-------- Source information --------

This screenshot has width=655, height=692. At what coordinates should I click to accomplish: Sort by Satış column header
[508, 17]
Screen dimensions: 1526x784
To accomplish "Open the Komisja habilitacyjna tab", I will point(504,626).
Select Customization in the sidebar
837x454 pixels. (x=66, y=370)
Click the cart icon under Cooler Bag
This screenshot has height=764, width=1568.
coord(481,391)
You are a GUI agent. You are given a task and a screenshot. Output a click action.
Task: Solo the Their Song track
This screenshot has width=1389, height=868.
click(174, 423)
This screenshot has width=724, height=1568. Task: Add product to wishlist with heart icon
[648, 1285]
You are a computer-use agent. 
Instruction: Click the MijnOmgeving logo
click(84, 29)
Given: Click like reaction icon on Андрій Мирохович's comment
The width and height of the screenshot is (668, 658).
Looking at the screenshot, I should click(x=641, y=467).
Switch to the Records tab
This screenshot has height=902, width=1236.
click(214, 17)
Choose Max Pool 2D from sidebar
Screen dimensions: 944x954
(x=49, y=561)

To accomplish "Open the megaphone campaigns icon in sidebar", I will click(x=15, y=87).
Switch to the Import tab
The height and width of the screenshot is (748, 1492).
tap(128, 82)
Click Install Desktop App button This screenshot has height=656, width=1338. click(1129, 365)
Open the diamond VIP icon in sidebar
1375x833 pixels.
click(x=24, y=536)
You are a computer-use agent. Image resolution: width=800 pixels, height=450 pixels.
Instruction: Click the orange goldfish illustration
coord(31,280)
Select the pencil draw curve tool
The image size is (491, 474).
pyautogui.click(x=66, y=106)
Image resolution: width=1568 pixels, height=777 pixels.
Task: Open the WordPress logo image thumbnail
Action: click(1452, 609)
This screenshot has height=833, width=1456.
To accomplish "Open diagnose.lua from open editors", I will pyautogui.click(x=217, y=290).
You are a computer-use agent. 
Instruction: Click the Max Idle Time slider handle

--------

Write the entries out once more, exactly, without dropping a line.

■ **Answer to this exercise**:
This screenshot has width=655, height=692. At what coordinates should I click to accomplish: Sort by Satış column header
[508, 17]
Screen dimensions: 1526x784
To accomplish "Open the Komisja habilitacyjna tab", I will point(504,626).
Select Customization in the sidebar
837x454 pixels. (x=66, y=370)
Click the cart icon under Cooler Bag
This screenshot has height=764, width=1568.
coord(481,391)
You are a GUI agent. You are given a task and a screenshot. Output a click action.
Task: Solo the Their Song track
This screenshot has width=1389, height=868.
click(174, 423)
This screenshot has width=724, height=1568. Task: Add product to wishlist with heart icon
[648, 1285]
You are a computer-use agent. 
Instruction: Click the MijnOmgeving logo
click(84, 29)
Given: Click like reaction icon on Андрій Мирохович's comment
The width and height of the screenshot is (668, 658).
Looking at the screenshot, I should click(x=641, y=467).
Switch to the Records tab
This screenshot has height=902, width=1236.
click(214, 17)
Choose Max Pool 2D from sidebar
Screen dimensions: 944x954
(x=49, y=561)

To accomplish "Open the megaphone campaigns icon in sidebar", I will click(x=15, y=87).
Switch to the Import tab
The height and width of the screenshot is (748, 1492).
tap(128, 82)
Click Install Desktop App button This screenshot has height=656, width=1338. click(1129, 365)
Open the diamond VIP icon in sidebar
1375x833 pixels.
click(x=24, y=536)
You are a computer-use agent. Image resolution: width=800 pixels, height=450 pixels.
Instruction: Click the orange goldfish illustration
coord(31,280)
Select the pencil draw curve tool
The image size is (491, 474).
pyautogui.click(x=66, y=106)
Image resolution: width=1568 pixels, height=777 pixels.
Task: Open the WordPress logo image thumbnail
Action: click(1452, 609)
This screenshot has height=833, width=1456.
To accomplish "Open diagnose.lua from open editors", I will pyautogui.click(x=217, y=290).
You are a computer-use agent. 
Instruction: Click the Max Idle Time slider handle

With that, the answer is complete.